---- EXERCISE MATERIALS

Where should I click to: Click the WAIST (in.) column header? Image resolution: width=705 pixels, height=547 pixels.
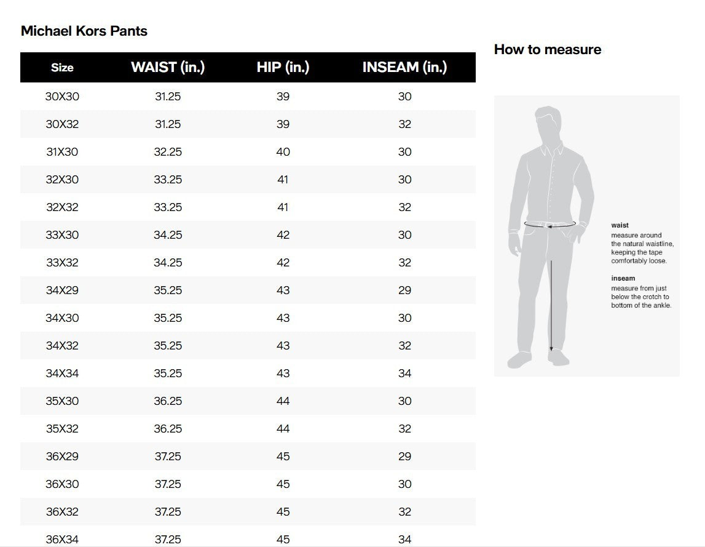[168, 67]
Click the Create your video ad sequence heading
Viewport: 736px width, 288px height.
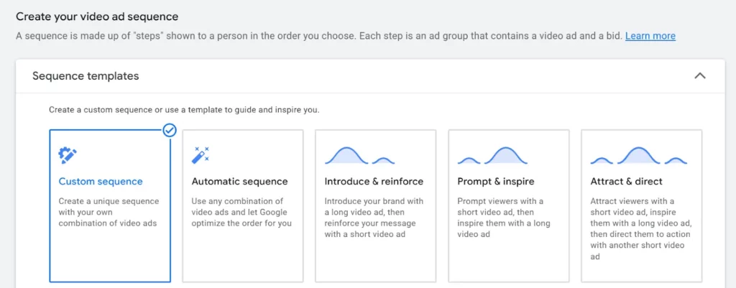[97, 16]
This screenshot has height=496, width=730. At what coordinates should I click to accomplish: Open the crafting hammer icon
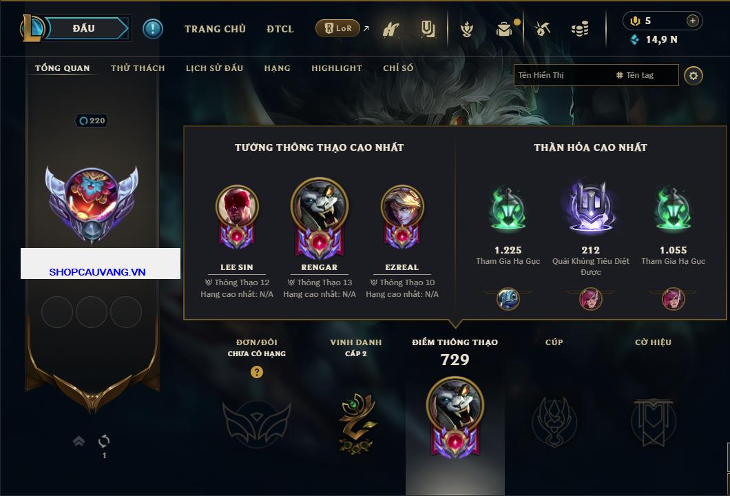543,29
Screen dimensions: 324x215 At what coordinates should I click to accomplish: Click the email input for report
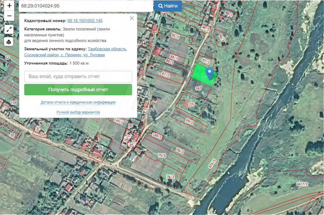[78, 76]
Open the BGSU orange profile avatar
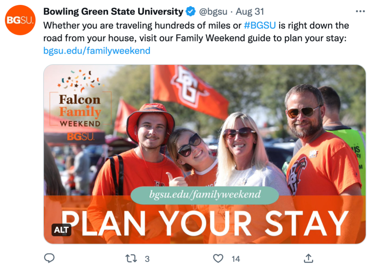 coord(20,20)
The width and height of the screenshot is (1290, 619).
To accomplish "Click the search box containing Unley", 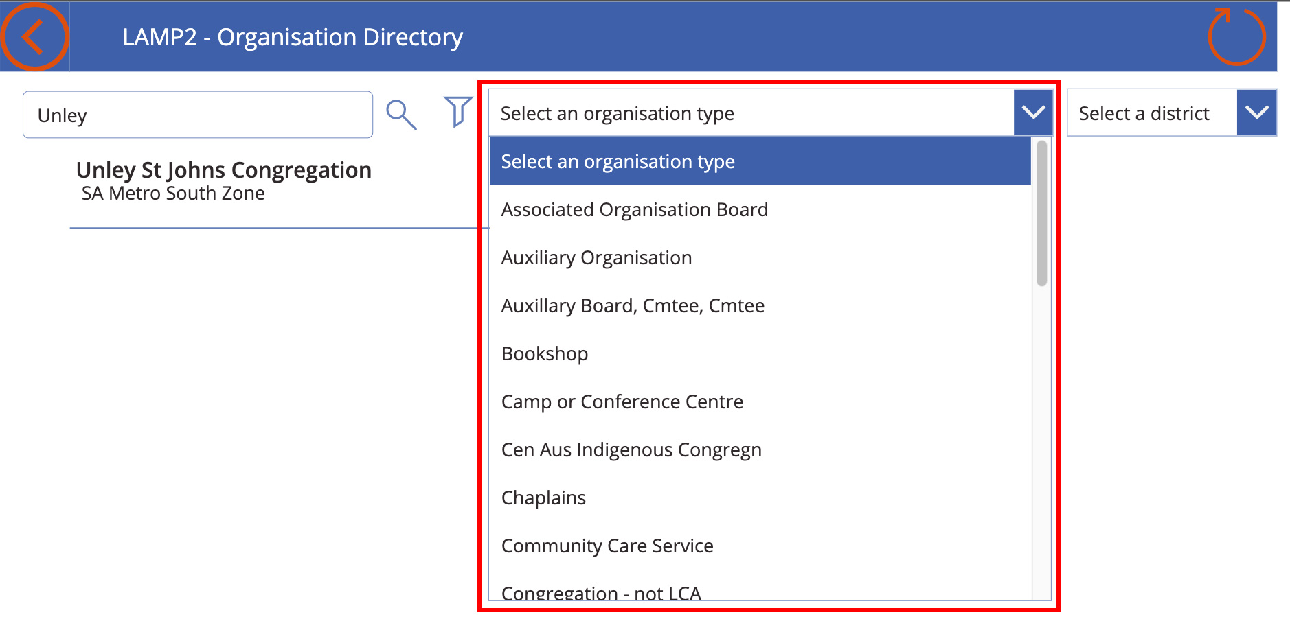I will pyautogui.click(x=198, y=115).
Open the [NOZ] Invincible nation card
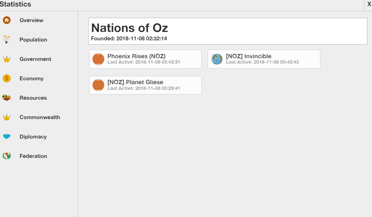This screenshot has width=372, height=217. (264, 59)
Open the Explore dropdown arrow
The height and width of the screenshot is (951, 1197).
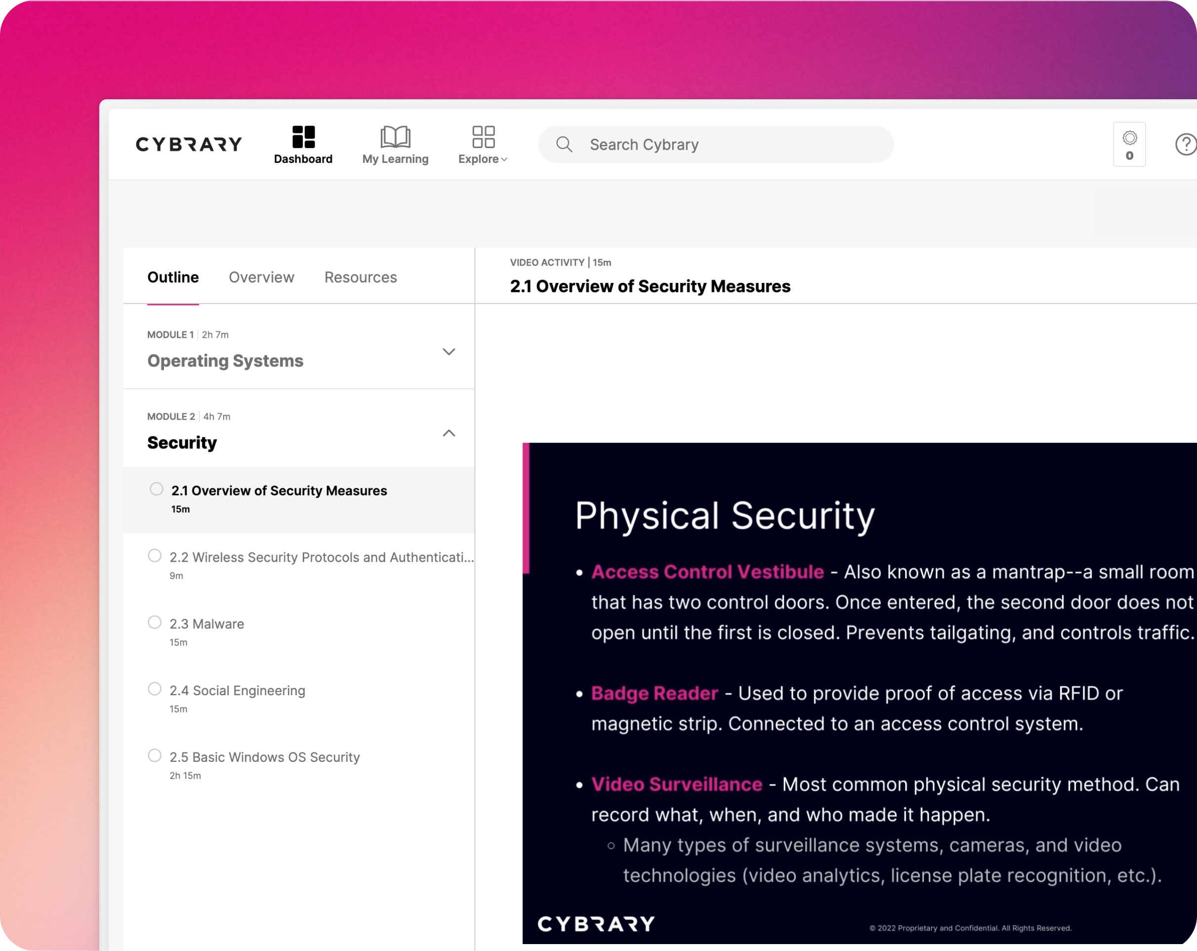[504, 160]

--------

— STATED PROBLEM —
From the entries above, copy out every line that contains the word "Open". Case counts.

— TASK RESULT —
This screenshot has height=496, width=730. At what coordinates should I click to accomplish: Open the crafting hammer icon
Open the BGSU orange profile avatar
Open the [NOZ] Invincible nation card
Open the Explore dropdown arrow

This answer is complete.